- [EXERCISE DETAILS] Without any pictures, retype exactly the lines that begin at the one holding "At what coordinates" and end at the last line of the data below.

--

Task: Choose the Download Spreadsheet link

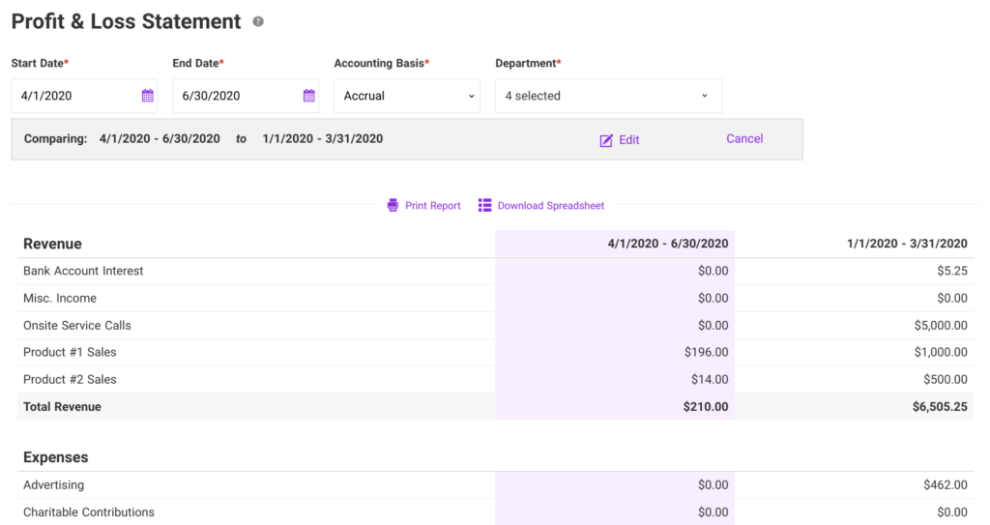Action: [550, 206]
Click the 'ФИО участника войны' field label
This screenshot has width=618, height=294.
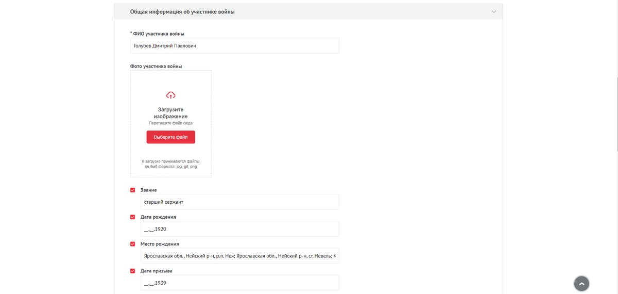tap(157, 34)
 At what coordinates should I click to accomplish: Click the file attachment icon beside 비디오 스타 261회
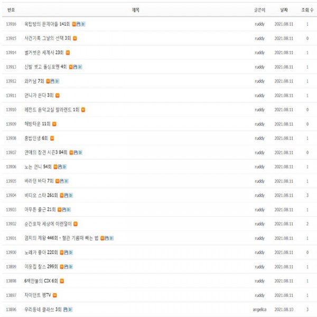coord(66,195)
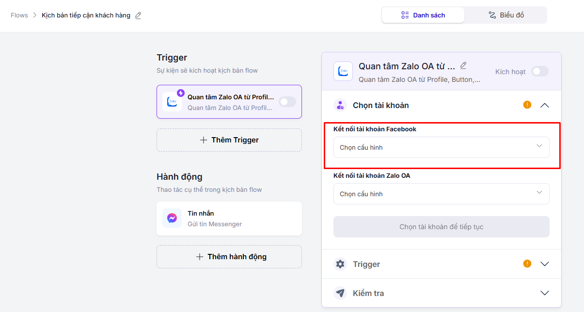Image resolution: width=584 pixels, height=312 pixels.
Task: Click the gear icon in the Trigger section
Action: point(340,264)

--

- [RESULT]
 At what coordinates should I click to accomplish: Click the file attachment icon beside 비디오 스타 261회
coord(66,195)
Image resolution: width=584 pixels, height=312 pixels.
Task: Click the gear icon in the Trigger section
Action: point(340,264)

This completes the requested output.